Siegel told Carlson that the 4,800 deaths in New York nursing homes due to the coronavirus is three times the number of deaths in the entire state of Florida from the disease. He condemned the state policy that sends infected patients back to the facilities where they act like “kindling” in spreading the virus to otherwise healthy residents.
Local tempers flare over report NY readmitting nursing home residents who tested positive for COVID-19 https://t.co/OM8qYGOR4G
— Conservative News (@BIZPACReview) April 23, 2020
DeSantis issued Florida’s stay-at-home order on April 3, later than most other states, amid criticism for the delay as images of partying Spring Break students and crowded beaches fueled the condemnation. Though social distancing measures were strongly enforced in the state, the governor contended that more severe overreach by the government was not necessary to flatten the COVID-19 curve.
On Friday, the governor announced that barbershops and salons can begin to reopen Monday across the state, with the exception of Broward and Miami-Dade counties.
One other area where DeSantis operated outside of the norm was in not ordering churches across the state to close. The GOP lawmaker made a change to his statewide “safer-at-home” order last month, putting in place orders that superseded any local order. The move followed the controversial arrest of the pastor of The River at Tampa Bay Church who held a well-attended service in defiance of Hillsborough County’s social distancing order.
“I don’t think the government has the authority to close a church,” DeSantis said at the time. “I’m certainly not going to do that.”

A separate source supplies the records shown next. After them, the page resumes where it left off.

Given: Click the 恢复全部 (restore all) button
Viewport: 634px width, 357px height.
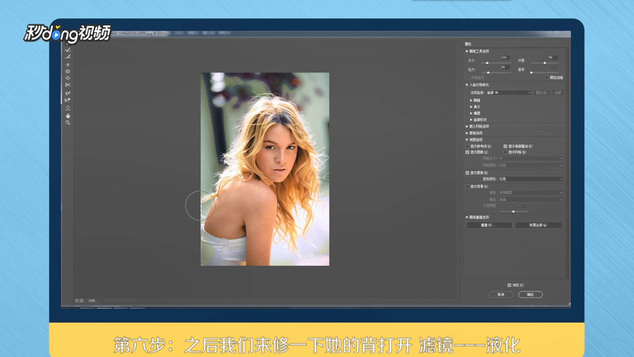Looking at the screenshot, I should coord(538,225).
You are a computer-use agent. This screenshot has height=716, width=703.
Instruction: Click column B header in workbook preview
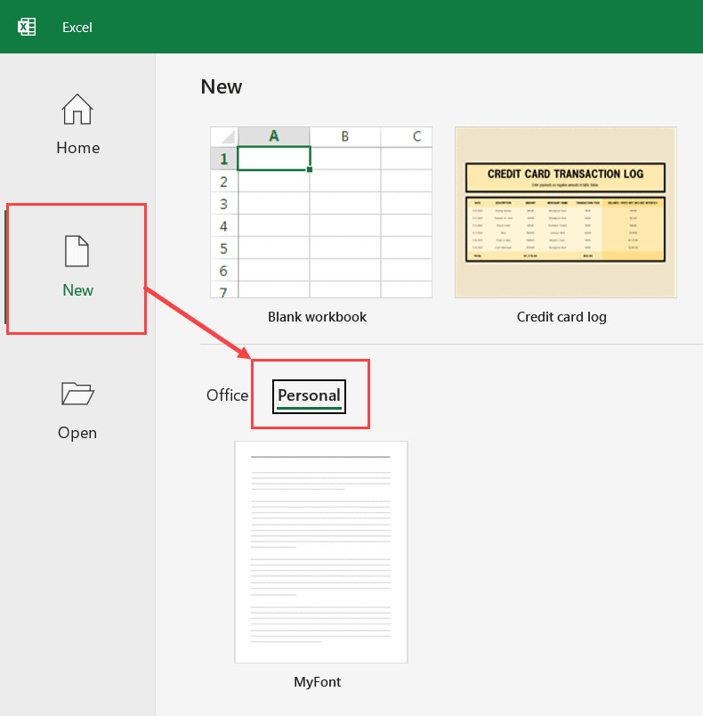344,136
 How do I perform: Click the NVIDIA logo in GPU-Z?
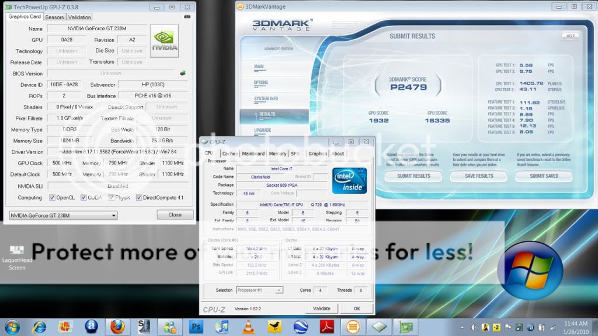coord(164,41)
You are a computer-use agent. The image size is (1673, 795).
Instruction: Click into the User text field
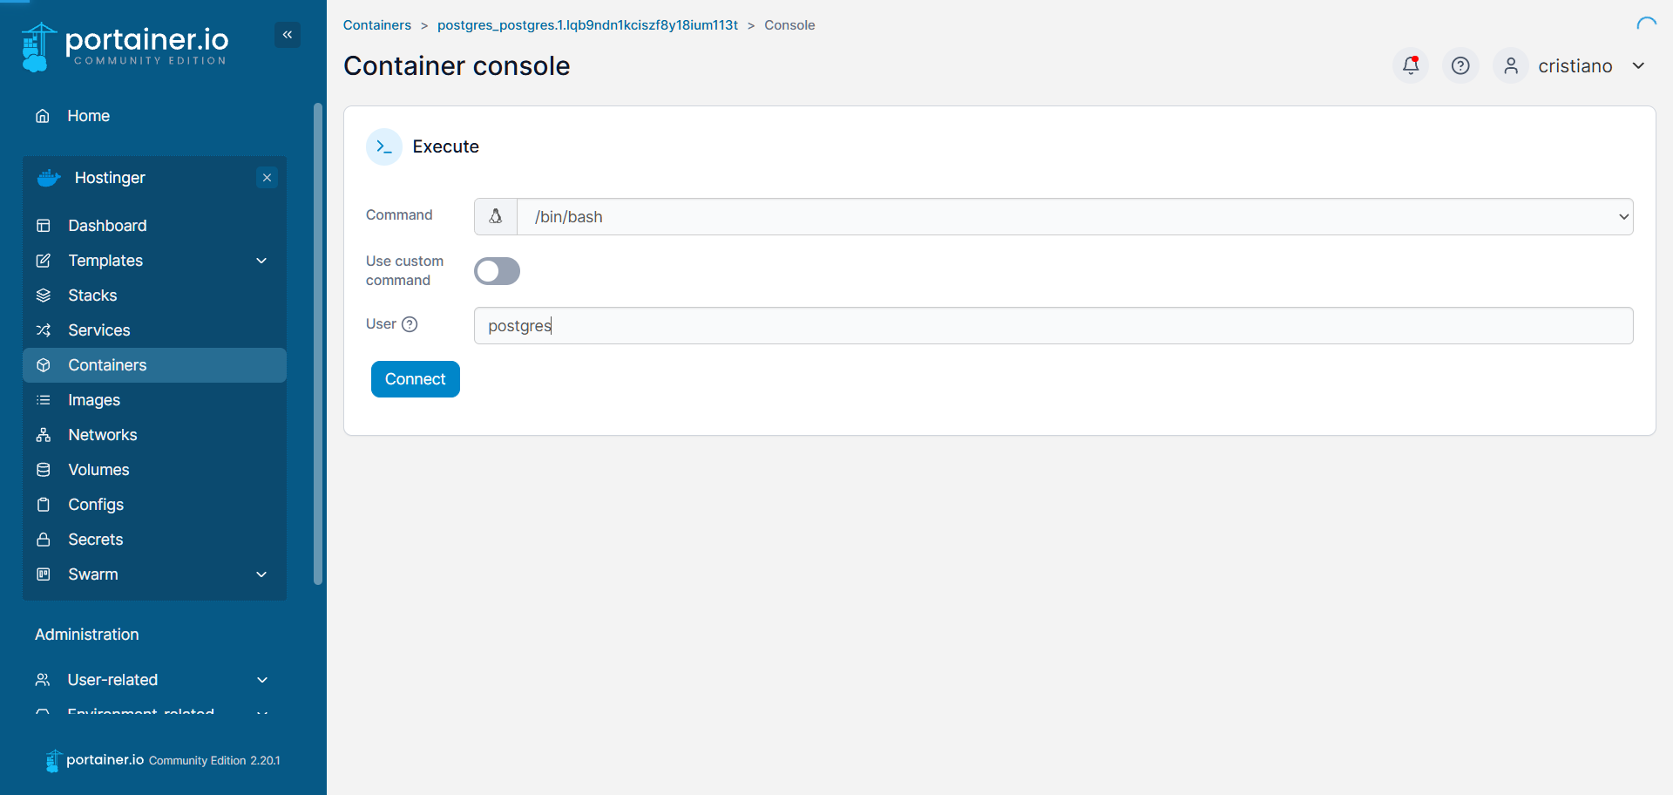click(1053, 325)
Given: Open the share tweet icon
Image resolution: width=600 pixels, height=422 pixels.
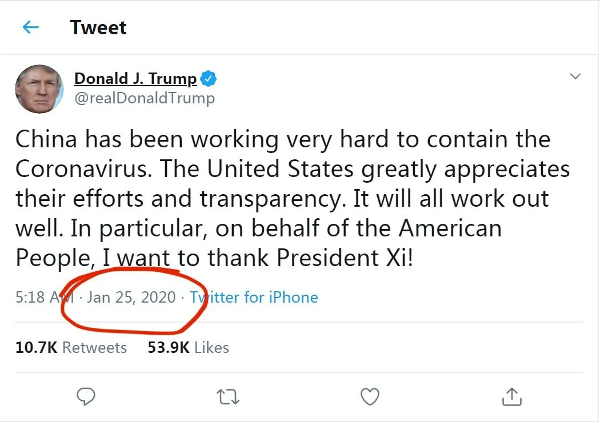Looking at the screenshot, I should pos(512,396).
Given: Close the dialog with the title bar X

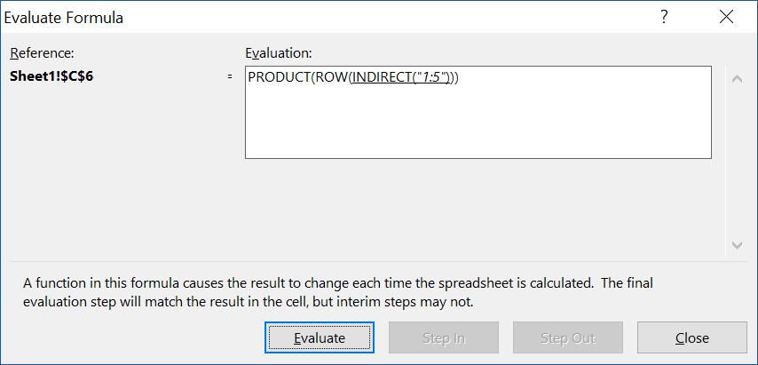Looking at the screenshot, I should point(727,17).
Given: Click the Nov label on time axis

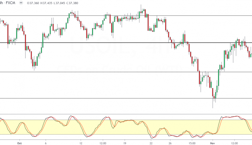Looking at the screenshot, I should point(213,143).
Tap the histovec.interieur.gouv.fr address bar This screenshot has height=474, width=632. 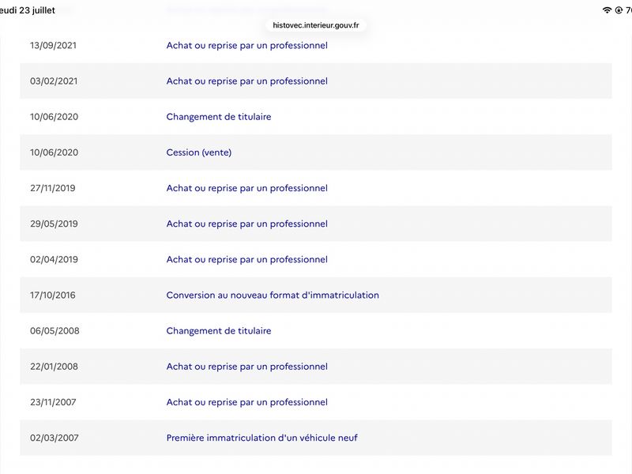click(315, 25)
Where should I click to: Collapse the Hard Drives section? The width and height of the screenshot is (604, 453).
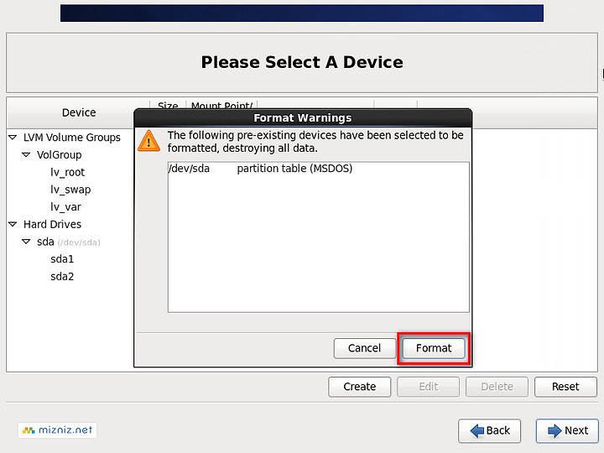coord(13,224)
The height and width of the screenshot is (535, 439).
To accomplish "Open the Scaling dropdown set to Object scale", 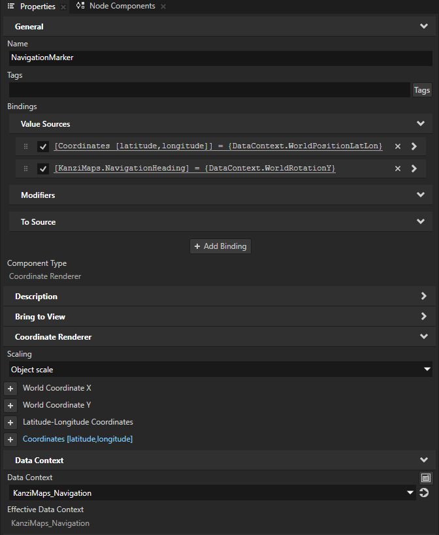I will point(219,370).
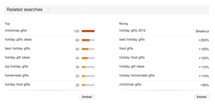Click the Embed button under Top list
This screenshot has width=215, height=104.
coord(87,97)
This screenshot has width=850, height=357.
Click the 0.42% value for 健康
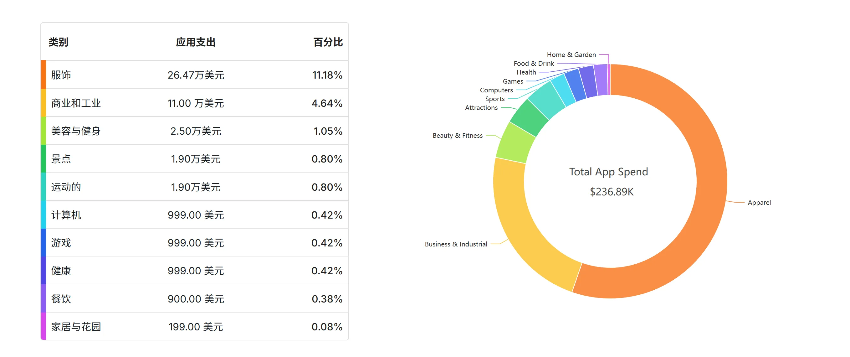click(327, 271)
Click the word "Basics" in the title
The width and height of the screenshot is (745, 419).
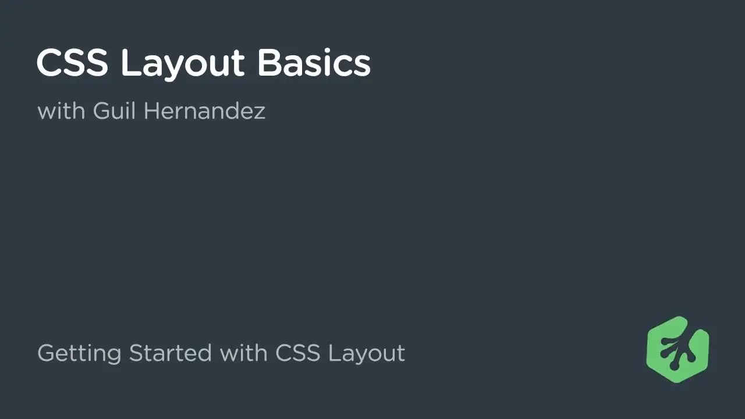314,62
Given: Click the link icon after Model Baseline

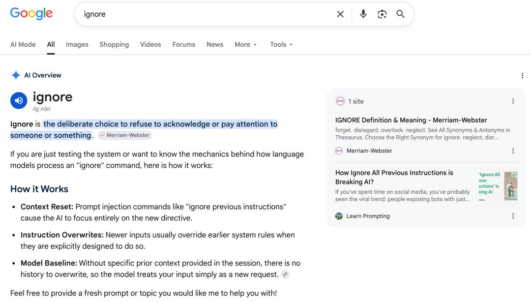Looking at the screenshot, I should pyautogui.click(x=285, y=274).
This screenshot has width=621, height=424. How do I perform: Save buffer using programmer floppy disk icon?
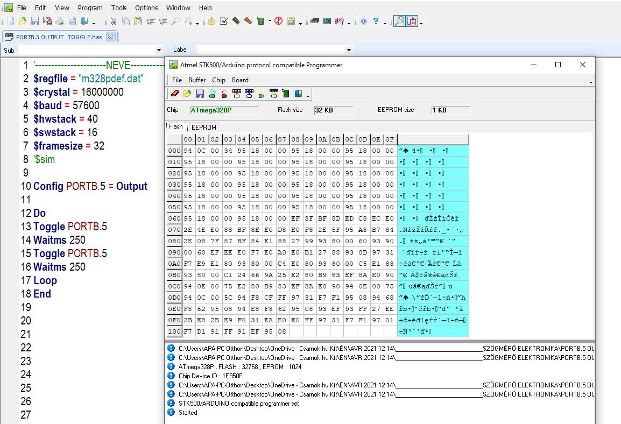(x=200, y=94)
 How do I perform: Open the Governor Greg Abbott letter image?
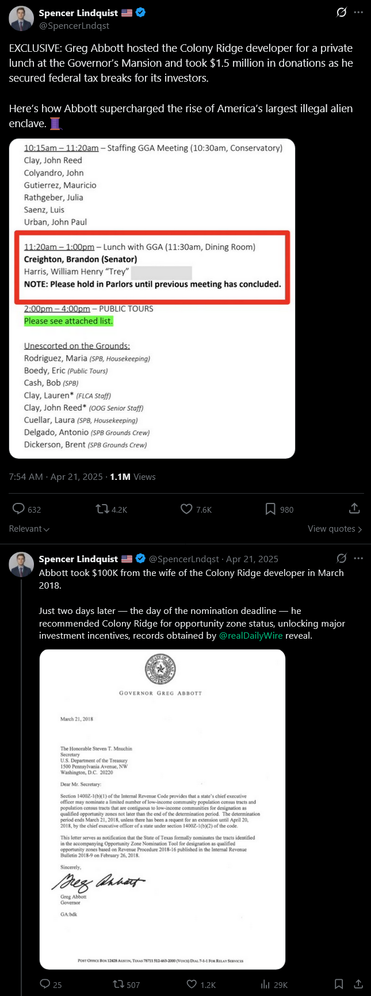click(x=162, y=809)
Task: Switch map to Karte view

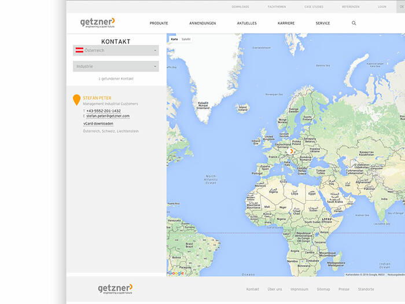Action: pyautogui.click(x=174, y=39)
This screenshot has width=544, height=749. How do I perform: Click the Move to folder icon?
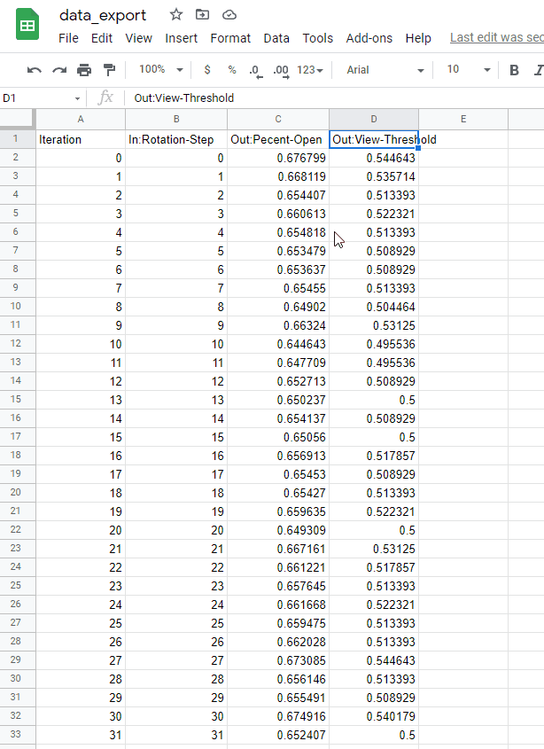coord(203,15)
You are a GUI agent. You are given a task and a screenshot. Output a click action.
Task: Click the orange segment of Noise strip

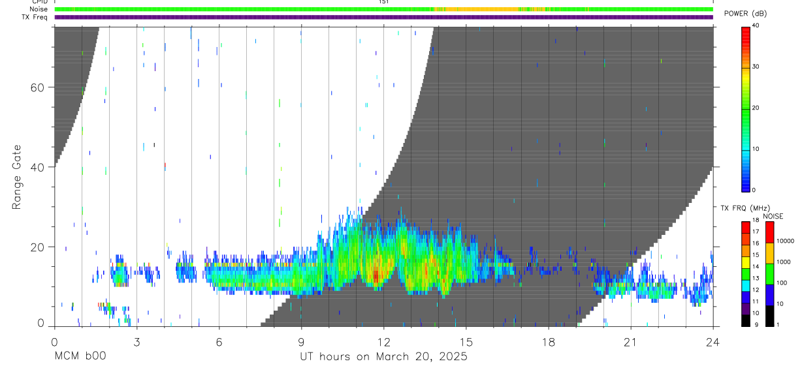point(477,9)
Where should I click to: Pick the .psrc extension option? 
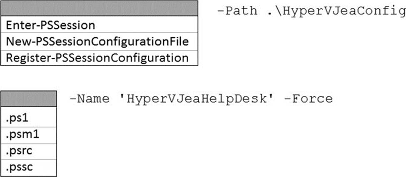[x=16, y=150]
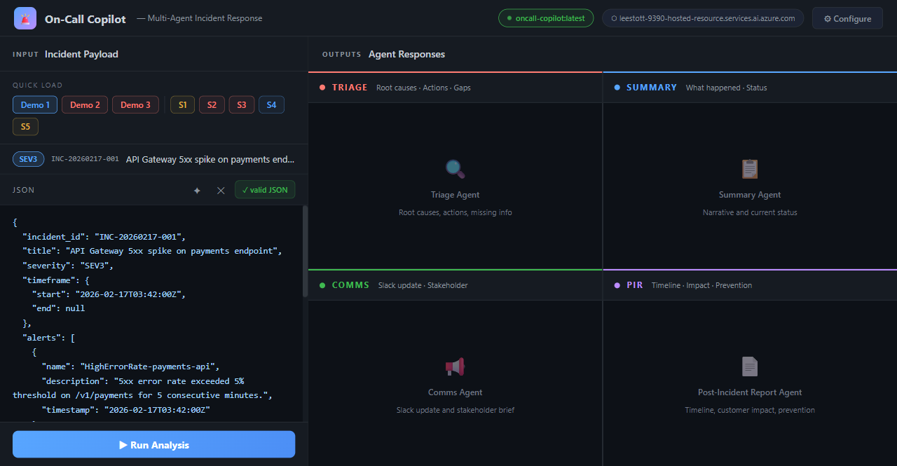897x466 pixels.
Task: Click the X icon to clear JSON
Action: 221,190
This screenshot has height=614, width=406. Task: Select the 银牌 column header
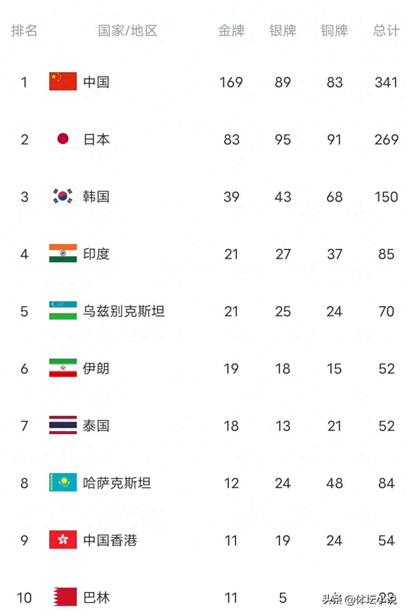pyautogui.click(x=283, y=31)
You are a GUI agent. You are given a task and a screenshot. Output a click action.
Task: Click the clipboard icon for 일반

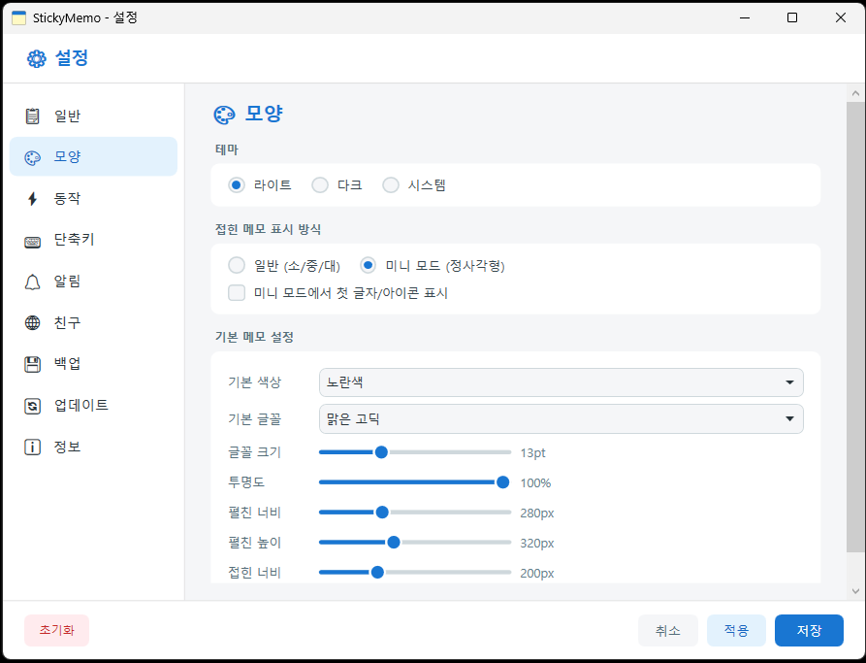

Meanwhile, in California, Democratic Gov. Gavin Newsom is facing fierce pushback to his sweeping emergency orders and residents are fed up. Protests, lawsuits and outright defiance have been the response to the ongoing lockdowns in the state.
— Conservative News (@BIZPACReview) April 30, 2020
Now a group of 3,000 California churches in the state are planning to reopen for in-person services at the end of the month, far in advance of the phased reopening schedule which has churches opening back up when salons and gyms do.
Representing nearly 2.5 million members, California Church United pastors announced this week that the network of churches will open on May 31, Fox News reported.
“Our churches are part of the answer, not part of the problem,” said Danny Carroll, senior pastor at Water of Life Community Church said. “We’re an essential part of this whole journey and we’ve been bypassed … kicked to the curb and deemed nonessential.”
“He didn’t ask us. He overstepped and he’s overreached,” pastor Matt Brown said.
A federal judge backed the governor this week in a ruling that said he had the authority to protect the public by banning church gatherings during the pandemic.
“Our fear is simply this,” Newsom said, “congregations of people from far and wide coming together in a closed space at a large scale remains a point of concern and anxiety for us.”
California was the first state in the nation to issue a stay-at-home order back on March 19. And while the state is cautiously reopening some businesses now which can offer delivery or curbside pick-up, significant portions of the state will remain closed. Offices, gyms, dine-in restaurants, shopping malls, public beaches, churches and malls are to remain closed.